Uma busca sem resultados

No começo dos anos setenta estive interessado no movimento hippie, sendo que meu desejo por comunhão e felicidade me levou a começar pela América do Norte. Queria ser um lenhador nos bosques canadenses, mas não pude encontrar trabalho. Então cruzei os EUA como mochileiro, visitando muitas comunidades hippies pelo caminho. Estava convencido que este era o lugar onde encontraria a verdadeira comunhão que estava procurando, pela simples razão do lema: «Amor, Paz e Liberdade».

Logo me dei conta de que todos eram escravos de seus próprios desejos. Todos queriam agir de acordo com sua própria vontade. O egoísmo e o individualismo comandavam tudo como em qualquer outro lugar. Não podiam entrar em acordo entre si. Não tinha nenhum amor, paz ou liberdade; não existia verdadeira comunhão entre eles.

«Deus, se estás por aí, prove-me.»

Um dia enquanto vivia em uma dessas comunidades hippies, fui passear no deserto. Olhei para o céu e orei. «Deus, se estás por aí, prove-me.» Sei que Deus me ouviu, mas nesse dia não sucedeu nada especial. Depois de estar viajando um ano de uma comunidade a outra, senti que ainda não tinha encontrado o que estava procurando. Decidi que era a hora de voltar para casa na França.

Algo novo

Alguns anos depois me encontrei com dois mochileiros jovens em Paris. Nos dávamos muito bem e antes de nos despedir propus a eles que os visitaria no sul da França. Não tínhamos falado de Deus em algum momento, mas tinha algo nestes jovens que me comoveu. Ambos eram mais novos do que eu mas pareciam ser muito mais sábios. Me surprendi ao descobrir como viam as coisas. Era uma perspectiva que nunca antes tinha considerado. Agora compreendo que era porque tinham a luz da palavra de Deus.
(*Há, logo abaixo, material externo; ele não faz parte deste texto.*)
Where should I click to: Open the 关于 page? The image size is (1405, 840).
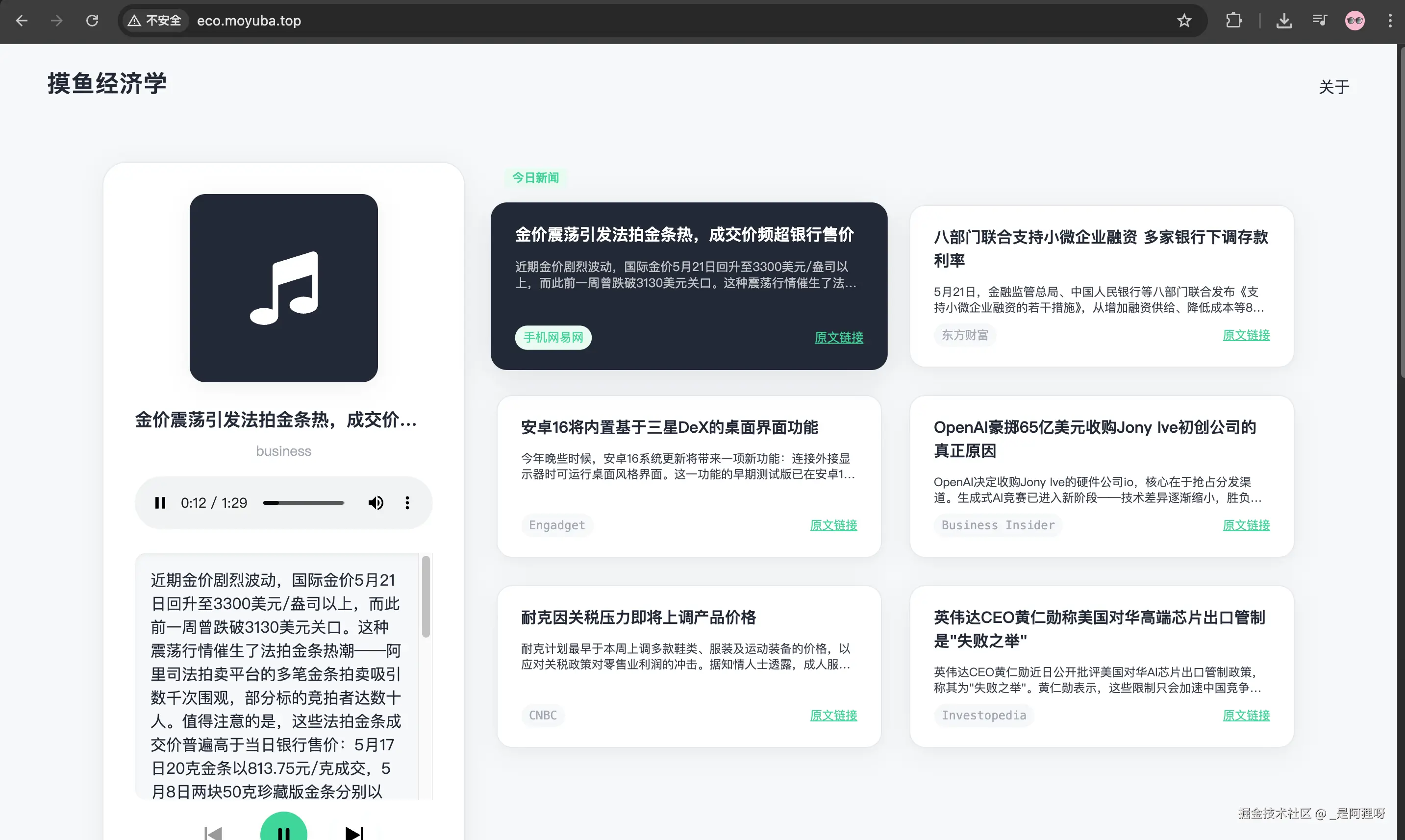[1334, 87]
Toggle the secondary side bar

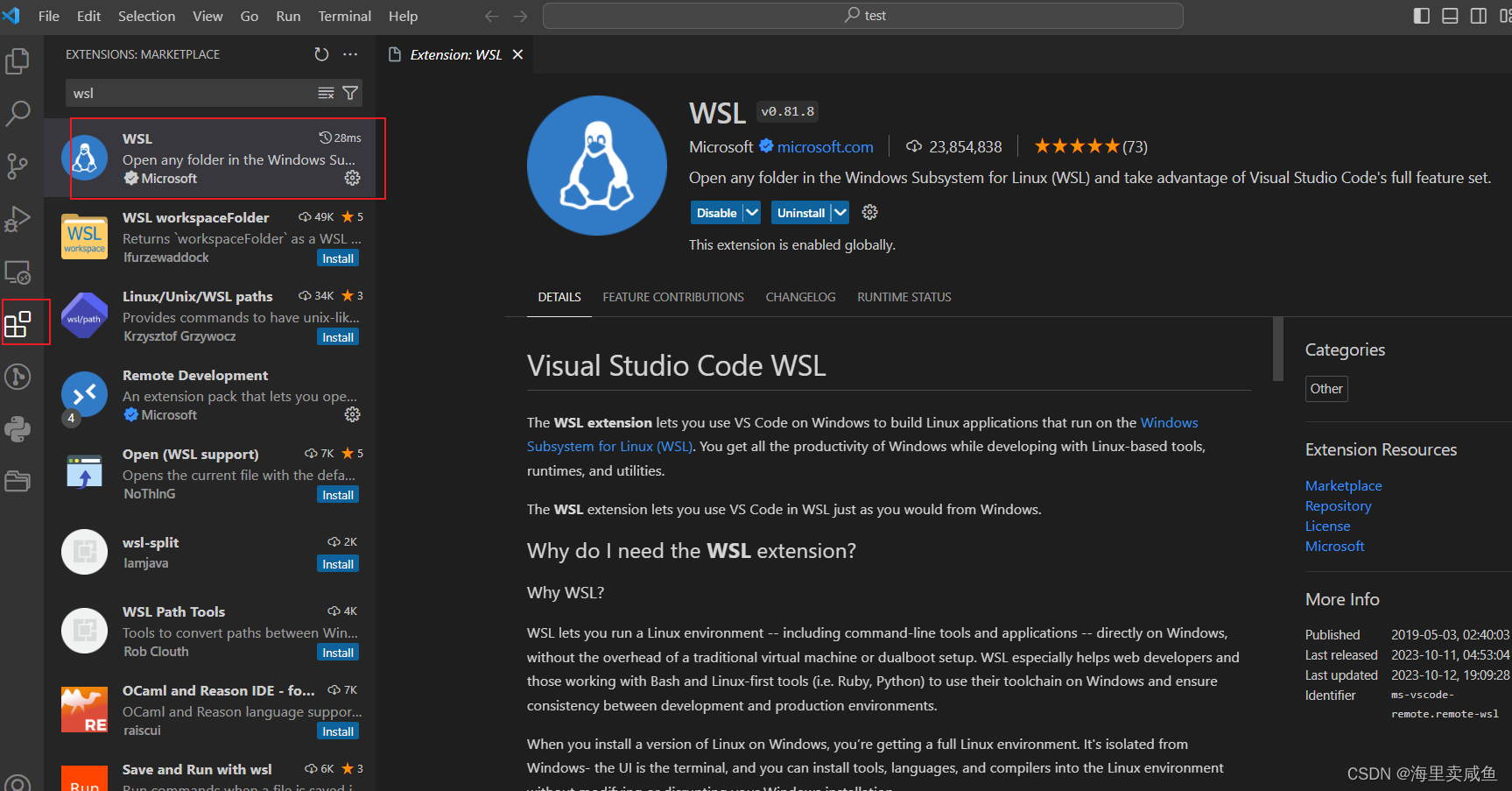point(1480,15)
Decidi viajar e visitar a eles e suas famílias. Quando cheguei alí em agosto de 1976, a família estava arrumando a propriedade para a visita de um grupo de cristãos. Este foi meu primeiro contato com a Igreja Cristã de Brunstad. Por respeito a família que me recebeu, fui à reunião, mas na realidade não entendi muito do que se falava. No entanto, a comunhão entre essas pessoas, entre estas famílias, causou uma grande impressão em mim!

A comunhão entre estas pessoas causou uma grande impressão em mim.

A comunhão por viver a palavra de Deus

Estava totalmente certo que esta boa comunhão era porque estavam de férias. Não podia ter outra explicação. Mas quando comecei a falar com alguns dos jovens, compreendi que havia algo mais. Somente viver segundo a palavra de Deus pode criar tal comunhão! Esta é a comunhão como está escrito em 1 Corintios 13, 4-8. «O amor é sofredor, é benigno; o amor não é invejoso; o amor não trata com leviandade, não se ensoberbece. Não se porta com indecência, não busca os seus interesses, não se irrita, não suspeita mal; Não folga com a injustiça, mas folga com a verdade; Tudo sofre, tudo crê, tudo espera, tudo suporta. O amor nunca falha.»

Uma pessoa pode ter comunhão com os demais quando procura o melhor para os outros, em lugar do melhor para si mesmo.

Esta comunhão é o resultado de um trabalho pessoal. Uma pessoa pode ter comunhão com os demais quando procura o melhor para os outros, em lugar do melhor para si mesmo. A explicação é simples. Enfim encontrei o que tinha procurado tanto tempo. Senti que esta foi a resposta da minha oração no deserto tantos anos atrás.

Foi uma grande graça de Deus que me conduziu à Igreja Cristã de Brunstad. Aqui aprendi que aqueles que estão interessados em comunhão, também devem estar interessandos na verdade sobre si mesmo, que é que nada de bom pode vir de nossa natureza pecaminosa. Não podemos ser felizes se não estamos dispostos a renunciar a nossa vontade, as próprias concupiscências e exigências. Somente vivendo segundo a palavra de Deus se pode dar amor, paz e liberdade, e conduzir-se a verdadeira comunhão com aqueles que tem o mesmo sentir.